My husband was head of Maint acne for an apartment complex. They fired him for pawning something of the companies yesterday. His supervisor called me today and said the owner of the company is pressing charges, wants us out of our apartment that we live in ASAP on the same property he works at and keeping his last check which is due to be deposited after midnight tonight. Can they kick us out that fast and keep his check as well? Do they have to go through legal channels or can they just keep his money and change the locks on me tomorrow? Without his check, I can’t move anywhere.
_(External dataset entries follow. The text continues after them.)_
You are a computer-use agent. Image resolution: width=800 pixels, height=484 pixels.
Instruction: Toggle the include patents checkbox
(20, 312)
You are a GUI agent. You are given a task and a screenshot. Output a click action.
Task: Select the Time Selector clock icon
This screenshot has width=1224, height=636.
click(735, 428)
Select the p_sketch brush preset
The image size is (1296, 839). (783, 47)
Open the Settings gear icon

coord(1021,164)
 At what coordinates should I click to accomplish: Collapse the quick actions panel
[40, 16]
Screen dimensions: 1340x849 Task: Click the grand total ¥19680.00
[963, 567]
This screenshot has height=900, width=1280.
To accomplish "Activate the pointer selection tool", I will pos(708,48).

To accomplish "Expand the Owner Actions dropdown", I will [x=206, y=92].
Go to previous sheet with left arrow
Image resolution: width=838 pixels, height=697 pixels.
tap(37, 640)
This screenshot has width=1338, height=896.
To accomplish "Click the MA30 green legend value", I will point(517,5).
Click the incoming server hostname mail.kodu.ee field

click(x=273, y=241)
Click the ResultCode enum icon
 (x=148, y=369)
Asked on May 16, 2018 under Employment Labor Law, Florida

Answers:

SJZ, Member, New York Bar / FreeAdvice Contributing Attorney

Answered 3 years ago | Contributor

1) They can evict you if you husband is terminated, if the unit was something he received as part of his employment. They cannot simply change the locks but rather need to go through the proper eviction process in/through court. If they do simply change the locks, you can go to your county court and get an order letting you back in until they evict you properly; you may also be entitled to some monetary compensation. But bear in mind that if the unit was part of job, they will be able to get you out once they do it the right way.
2) They cannot simply hold or take his check: the law is very clear that employees must be paid all wages, even if they owe the employer money. You could in theory sue for the paycheck, but bear in mind that if your husband did pawn something belonging to the company, they could counterclaim for the value of what he pawned, or at least raise its value in your lawsuit against them as a "set-off," or credit against, what they owe you. If what he took has approximately the same value as his paycheck, there is likely no point in suing: you will not net out ahead, once their claim is netted out against yours.